Das birgt Vorteile, wie keine langen Arbeitswege mehr, und freilich auch Nachteile. Nicht nur, dass die sozialen Kontakte mitunter fehlen. Vor allem ist es auch schwierig überprüfbar, ob sich jeder an die gesetzlichen Rahmenbedingungen hält. "Homeoffice ist eine flexible Tätigkeitsform, die stark auf Vertrauen basiert", sagt Kraft zur "Wiener Zeitung". Vermutlich der Hauptgrund dafür, warum Arbeitgeber diesem meist skeptisch gegenüberstanden und Missbrauch fürchteten.
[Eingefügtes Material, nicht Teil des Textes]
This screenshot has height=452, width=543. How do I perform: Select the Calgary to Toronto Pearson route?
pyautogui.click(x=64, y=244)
Diese Befürchtungen reichen von der Arbeitszeitaufzeichnung über Stromkosten bis hin zum Druckerpapier. Homeoffice entbinde den Arbeitgeber freilich nicht davon, Arbeitszeitaufzeichnungen zu führen, so Kraft. Es gebe aber Erleichterungen: Nicht die konkrete Uhrzeit, sondern lediglich die Summe der geleisteten Stunden müsse erfasst werden. Die Uhrzeit wird allerdings dann wieder Thema, wenn es eine gewisse Erreichbarkeitspflicht gibt. Diese erfließt laut Kraft aus dem Weisungsrecht des Arbeitgebers und macht konkrete Dienstzeiten dann doch zur - wie der Name schon sagt - Pflicht. Für die Arbeitszeitaufzeichnungen sei grundsätzlich der Arbeitgeber verantwortlich, er könne das aber auf den Arbeitnehmer delegieren.
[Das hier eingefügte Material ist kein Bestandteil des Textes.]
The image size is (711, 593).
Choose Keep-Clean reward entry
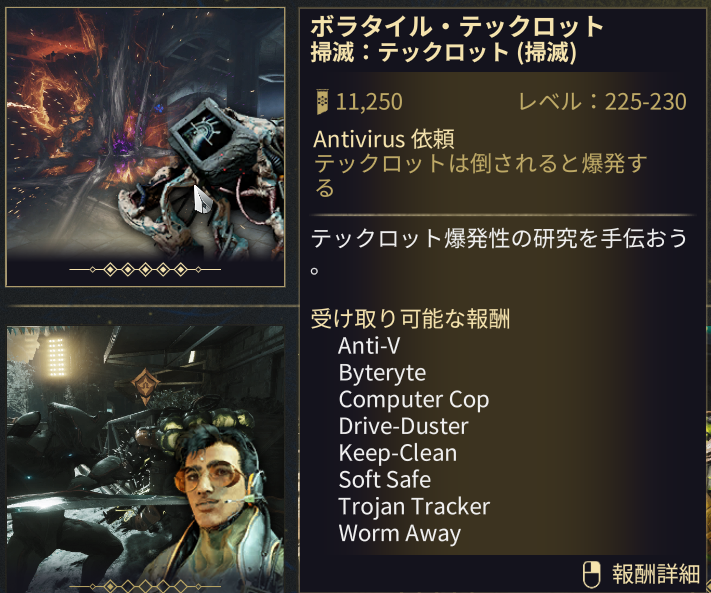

Ähnlich schwierig, wie sich die tatsächliche Anwesenheit im virtuellen Büro überprüfen lässt, ist es mit Kosten für Telefongespräche, Internet, Strom, Druckerpatronen und Papier. Usus sei daher, so Kraft, hier eine Pauschale zu vereinbaren. Es bestehe aber kein Rechtsanspruch darauf. Damit sich keiner benachteiligt fühlt, könne man den Aufwand freilich auch nach Kosten berechnen, indem man die Rechnungen vorlegt - "diese Art der Dokumentation kann man aber auch nicht wirklich kontrollieren".
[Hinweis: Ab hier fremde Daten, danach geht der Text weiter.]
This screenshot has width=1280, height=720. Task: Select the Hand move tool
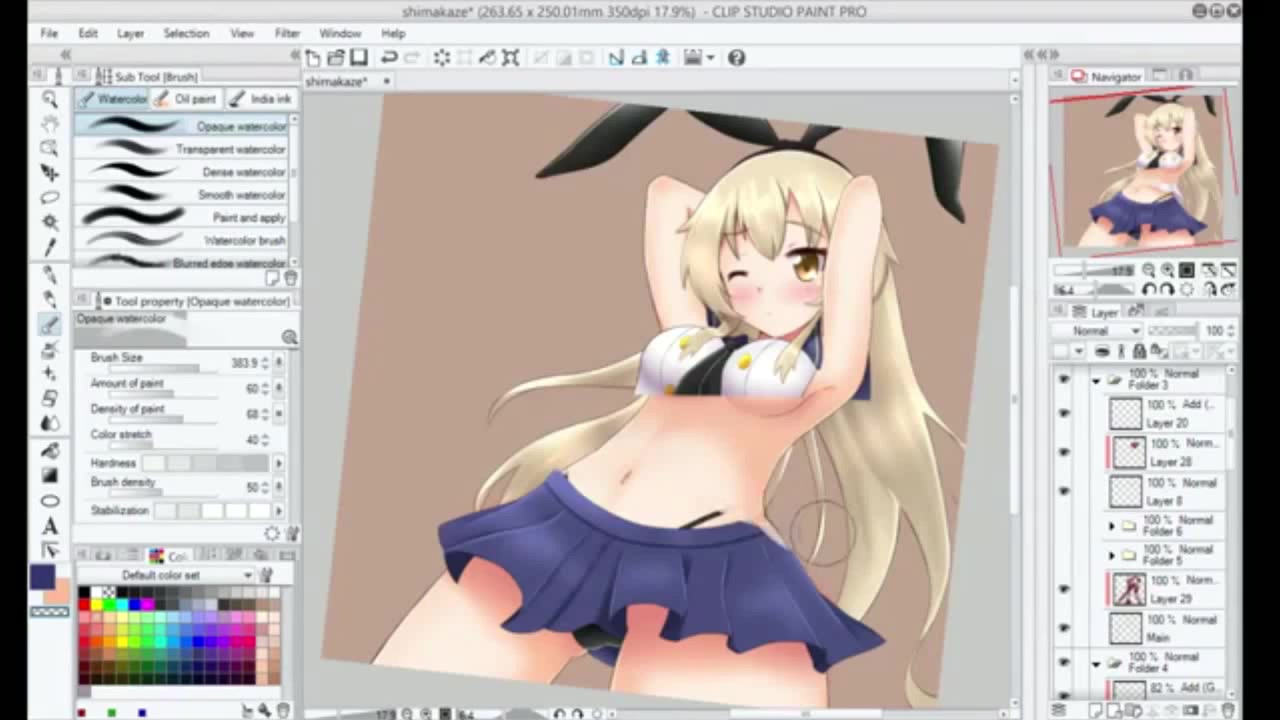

Kurz Klarheit bei Unfällen

Etwas mehr Klarheit hat man zuletzt beim Unfallversicherungsschutz geschaffen: Dieser wurde durch eines der Covid-19-Maßnahmengesetze auf Unfälle im Homeoffice erweitert. Konkret wurden dafür das Allgemeine Sozialversicherungsgesetz und das Beamten-Kranken- und Unfallversicherungsgesetz geändert, und die Regelung tritt mit 31. Dezember 2020 automatisch außer Kraft. Ganz so einfach lassen sich Arbeits- und Freizeitunfälle zuhause laut Kraft aber nicht trennen. Wesentlich sei, ob der Unfall in Folge eines Haushaltsrisikos oder eines dienstlichen Risikos passiert ist. In anderen Worten: "Wenn die Deckenlampe herunterfällt, ist das kein Arbeitsunfall. Wenn man ausrutscht, weil man zu seinem Diensthandy läuft, das läutet, schon."